L’avocat de la famille dénonça la haine persistante et la violence des faits. Mourad Battikh :

« C’est une enquête qui s’accélère, avec deux personnes placées en garde pour des faits graves. Ce ne sont pas des faits de meurtre, ce sont des faits d’assassinat. Donc, il y a l’idée derrière d’une préméditation et, donc, nous attendons que l’enquête avance le plus rapidement et que l’on sache pourquoi est-ce que ces individus, s’ils se révèlent être les auteurs de ce crime odieux, ont participé à cette sauvagerie à l’endroit de Sonia ».
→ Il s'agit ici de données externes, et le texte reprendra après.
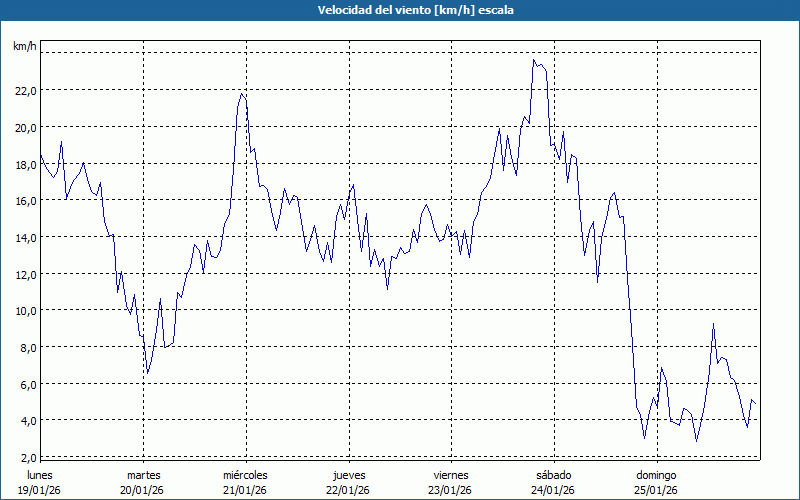Image resolution: width=800 pixels, height=500 pixels.
Task: Click the 2,0 y-axis label
Action: pyautogui.click(x=25, y=457)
Notoriété exposée et préméditation

Cette affaire condense deux violences qui se nourrissent rarement aussi crûment. D’un côté, une scène criminelle d’une brutalité archaïque : un corps dénudé, incendié dans des vignes à l’aube, à quelques centaines de mètres d’une base de Sécurité civile. De l’autre, une exécution numérique qui ne s’est pas interrompue avec la mort.

Sur le plan judiciaire, le choix du terme assassinat n’est pas anodin. Il impose aux enquêteurs de démontrer la préméditation, donc une préparation, un repérage, un mobile construit.

Le traçage de l’iPhone, coupé à 2 heures du matin puis retrouvé sous un buisson, dessine déjà une chronologie serrée entre la disparition et l’incendie. Il suggère une volonté d’effacer les traces numériques autant que physiques.

Sur le plan sociologique, le cas Sonia B. illustre la vulnérabilité spécifique des créatrices de contenu localisées. Suivie par 300 000 personnes, identifiable à Nîmes, elle vivait de son image tout en étant géolocalisable par elle. Le partage de localisation familiale, qui permit de retrouver le téléphone, est le même outil qui, détourné, expose.

Enfin, la persistance du cyberharcèlement post-mortem pose la question du statut de victime à l’ère des plateformes.

Les commentaires misogynes relevés après l’identification ne sont pas un bruit de fond : ils constituent un corpus que la justice devra évaluer comme piste ou comme circonstance aggravante. L’enquête pour assassinat pourrait ainsi devenir un test sur la prise en compte de la haine en ligne comme mobile criminel, et non plus comme simple contexte.